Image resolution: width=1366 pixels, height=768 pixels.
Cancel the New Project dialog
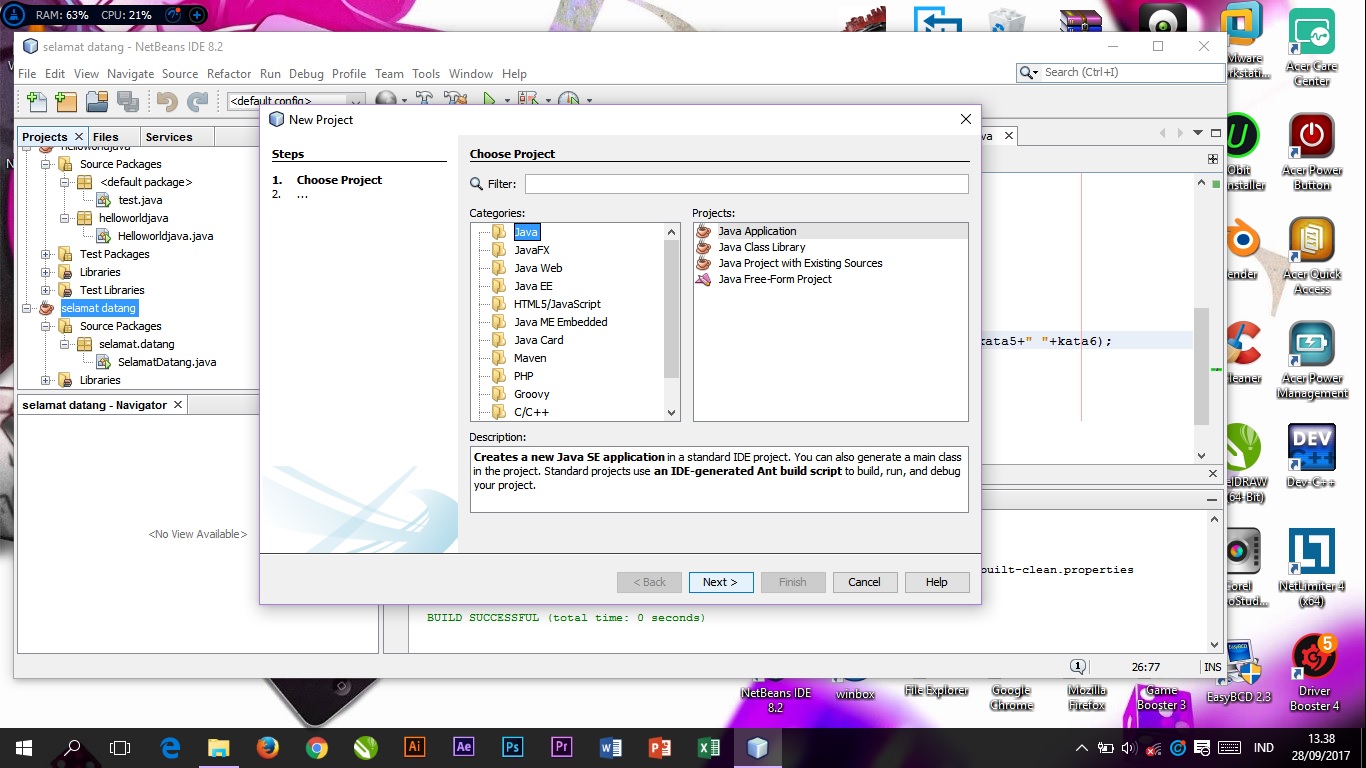point(864,582)
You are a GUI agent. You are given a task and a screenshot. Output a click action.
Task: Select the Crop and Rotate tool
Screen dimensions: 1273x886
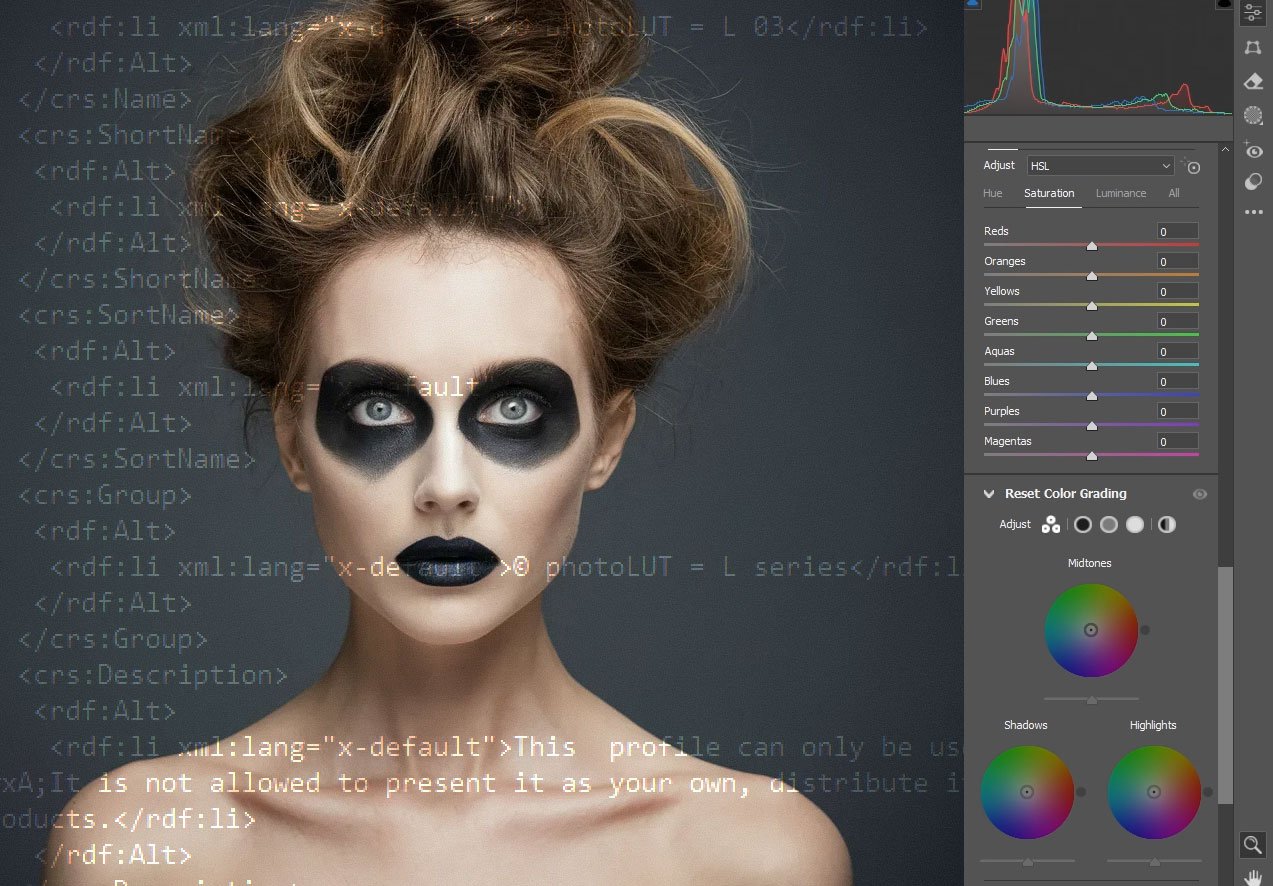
= = = =
When the line containing "You are a GUI" is reached, write out that line and each one after it exactly, ending with the last line of the records; pictures are not copied.

You are a GUI agent. You are given a task and a screenshot. Output a click action.
Task: Select the Crop and Rotate tool
Screen dimensions: 1273x886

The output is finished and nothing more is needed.